As training progressed, Cool Bobby and I would spend our days training and helping one another to succeed. I’d help him assemble and disassemble an M-60 machine gun one day and the next he was helping me over a wall on the obstacle course.
I learned an awful lot about Wilcox during those eight weeks of basic training and the eight weeks of Military Police School that followed. His Dad was a Baptist preacher who had died when Bobby was only 14 years old. Cool Bobby told me the story of how he had come home from school to find his father dead in the kitchen. I also learned that Wilcox didn’t really swear all that much, he loved his mother, and that he genuinely cared about everyone in our platoon.

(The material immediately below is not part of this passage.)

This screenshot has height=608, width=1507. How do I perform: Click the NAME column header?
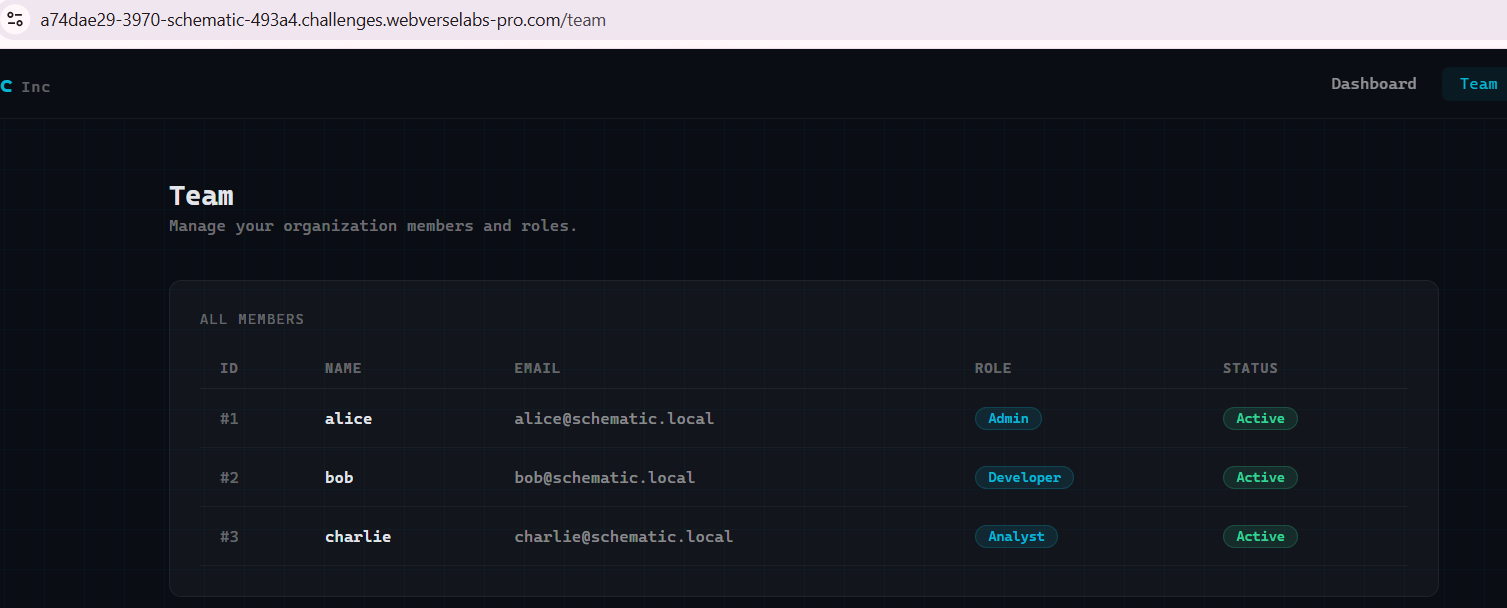click(343, 368)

Cool Bobby was not a gang member at all. He was just a kid who grew up in a very tough town – Newark, New Jersey. In fact, as I got to really know Wilcox, there were times I thought he wouldn’t, and maybe couldn’t, hurt a fly. All I remember now is that he would laugh and make fun of my Boston accent. “JFK Cheetham” is what he would call me.

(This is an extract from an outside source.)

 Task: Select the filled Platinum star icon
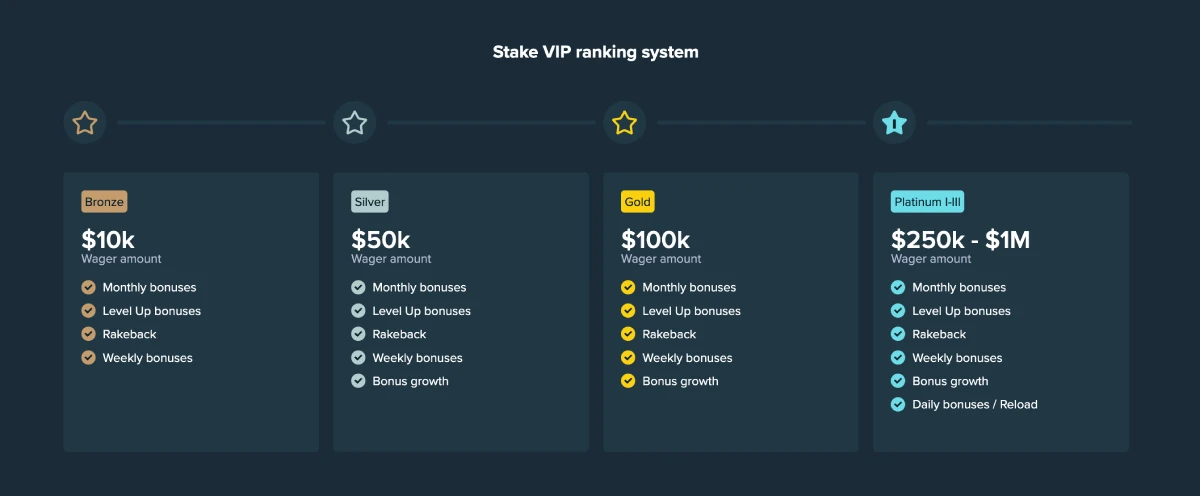(x=895, y=123)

In 16 weeks, the United States Army performed a miracle. They took a white kid from a small town in Massachusetts, a town that was almost exclusively white at the time; and they teamed me with a black kid from Newark, New Jersey. The two of us couldn’t have been more different when we started. I know I didn’t initially trust Wilcox, and I don’t think he trusted me either.

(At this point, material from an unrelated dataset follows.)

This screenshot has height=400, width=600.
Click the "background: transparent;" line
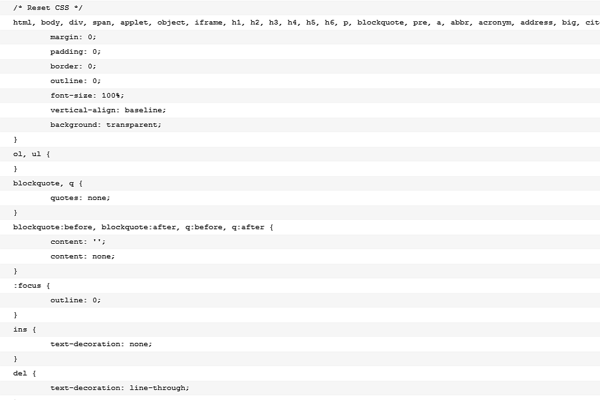coord(105,124)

The Army put us through a very difficult training program that was designed to test our wills. The training was often grueling, sometimes unfair, and occasionally ridiculous. Yet, that training did something that I don’t think any other program could do – namely, it got two teenagers from different places and races to become great friends. We battled the Drill Sergeants together. We battled the Army together. We battled Alpha Company together (because we knew: a Bravo Bulldog Leads the Way).
When we finished Military Police School I was slated to go home to Massachusetts and join my National Guard Company and start college. Cool Bobby was off to Hawaii. As Wilcox got ready to board his bus we embraced and said our good byes. I will never forget that last conversation.
“Cheetham, man. I gotta tell you something. You are the first white person I’ve ever had for a friend,” Wilcox said with tears in his eyes.
“Cool Bobby. I think you are one of the greatest guys I’ve ever met. One of the best friends I’ll ever have.”
We smiled shook hands and Wilcox got on his bus.
I never saw Wilcox again. I think we may have exchanged letters once, but in that pre-internet era, it was easy to lose touch. I could tell stories about Bobby D. Wilcox for hours, still to this day. Hardly a week goes by where I don’t at least think about our exploits at Ft McLellan, Alabama.
The Army taught me a great lesson back in 1984 and I am forever grateful for that lesson. It’s a simple lesson really. When people are willing to sacrifice their own selfishness, when they commit to a team, to a vision, and to a goal they can achieve great things; but even more important than achieving the great things is the relationships that people can forge when they put aside differences. In life, where you came from as an individual matters so little, when compared with where you go together as a team.
I can’t think of any organization on this planet that better understands that truth, than the United States Military. Only the military can take people from sprawling incoherent diversity and forge purposeful unity. Throughout our time together no one ever said “Cheetham and Wilcox, put aside your differences and work together.” They didn’t have to say that. Rather, it was the very essence and culture of the military that created our friendship.
It’s the greatest thing the Army ever taught me.